彼も大概、外では気苦労の多い嫡男の立場にいるから、自分が頭を下げればそれで丸く収まりそうな場では、必要とあらば躊躇いなくそれができる男だった。
央姫はそんな夫の態度に恐縮こそ示さなかったが、情けない姿を晒す彼を気遣うように、間を取り持たせるようなことを言った。
「こちらに一月もおりましたから、蓮どのに関することも、自ずと少し耳に入ってきてしまっているのですけれど。聞けば、旦那さまとは元服の頃よりの懇ろな仲だとか」
「あ、ああ」
央姫が何を話題にするつもりなのか、広間の女たちの緊張感はいや増していたが、央姫はそれに構わず続けた。
「まあ、ですから蓮どのについてのことは、そのように気兼ねなさらないでくださいませ。幼い時分から共に顔見知りのことなのでしょうし、それだけ深い仲の人については、添い臥しのような特別な局と思うことにいたします」
「添い……、まあ、そんな御大層なものでもないが」
添い臥し、古い仲、特別な――。
央姫はただおっとりと夫の側室を許したように見えて、その実、その真意のほどを決して周囲に悟らせなかった。
その言葉の本旨は、蓮を認めるという寛容さを示すものなのか。
それとも蓮「だけ」は認めるという、これは言外の含みを持った、手痛い釘刺しだろうか。
結局のところそれは、どちらともつかぬ曖昧な顔をした彼女の勝ちだった。
「しかし、私はまがりなりにもこの家に室として入った身ですから、こと奥向きに関して重大な隠しごとがあるというのも心許ないことにございます」
「……ああ」
「次にもしお子がお生まれになるという際には、できれば教えていただければと思いますわ」
「次?」
……。
当然のように不義理を起こす前提の話をされて、隆郷は面食らった。
しかし央姫は、その反応を取り違えたような顔をした。
「あ。もしや既に、蓮どのの他にも……?」
「い、いやいやいや。いない、蓮だけだし、子も和姫だけだ」
隆郷は体の前で手を振って即座に否定した。ともかく、既にこの場において完全に面目を失っている隆郷の位負けは明らかで、仕える若殿さまの情けなさは女房たちにとっても見るに堪えないものだろう。

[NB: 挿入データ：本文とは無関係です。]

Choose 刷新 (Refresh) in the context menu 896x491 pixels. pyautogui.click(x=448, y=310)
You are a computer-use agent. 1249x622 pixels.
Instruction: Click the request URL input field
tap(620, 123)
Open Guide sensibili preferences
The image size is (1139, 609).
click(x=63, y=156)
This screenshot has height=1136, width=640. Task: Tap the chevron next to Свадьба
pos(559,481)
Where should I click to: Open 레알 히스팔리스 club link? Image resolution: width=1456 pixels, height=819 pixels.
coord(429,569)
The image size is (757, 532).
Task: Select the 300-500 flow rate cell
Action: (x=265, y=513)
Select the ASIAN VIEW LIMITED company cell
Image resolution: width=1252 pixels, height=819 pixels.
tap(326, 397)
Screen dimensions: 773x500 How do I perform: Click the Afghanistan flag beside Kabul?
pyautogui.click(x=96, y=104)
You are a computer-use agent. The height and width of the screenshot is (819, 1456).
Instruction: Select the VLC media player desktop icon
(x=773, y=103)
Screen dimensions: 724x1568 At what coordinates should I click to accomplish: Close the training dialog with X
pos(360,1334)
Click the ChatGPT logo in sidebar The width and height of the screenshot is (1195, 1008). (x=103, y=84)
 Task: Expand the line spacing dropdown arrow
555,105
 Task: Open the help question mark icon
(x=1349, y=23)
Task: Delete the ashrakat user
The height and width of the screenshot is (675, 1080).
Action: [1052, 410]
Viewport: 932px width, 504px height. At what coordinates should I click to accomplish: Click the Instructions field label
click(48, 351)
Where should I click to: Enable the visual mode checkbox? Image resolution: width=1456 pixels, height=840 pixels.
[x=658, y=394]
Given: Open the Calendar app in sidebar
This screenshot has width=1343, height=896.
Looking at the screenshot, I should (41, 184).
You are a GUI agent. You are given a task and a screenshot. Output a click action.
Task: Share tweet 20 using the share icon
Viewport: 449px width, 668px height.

しかし一方で女房たちにとっては、女主人たる央姫の思いのほかしっかりとした態度には胸のすく思いでもあるようで、内心複雑といった様子だった。
広間は。生ぬるい遠慮がちな苦笑に包まれた。
「かしこまりました」
央姫がそうして側室のことを寛容に許したという事実は、彼女の度量の広さを示す噂話として、後日には三河の城内に広まった。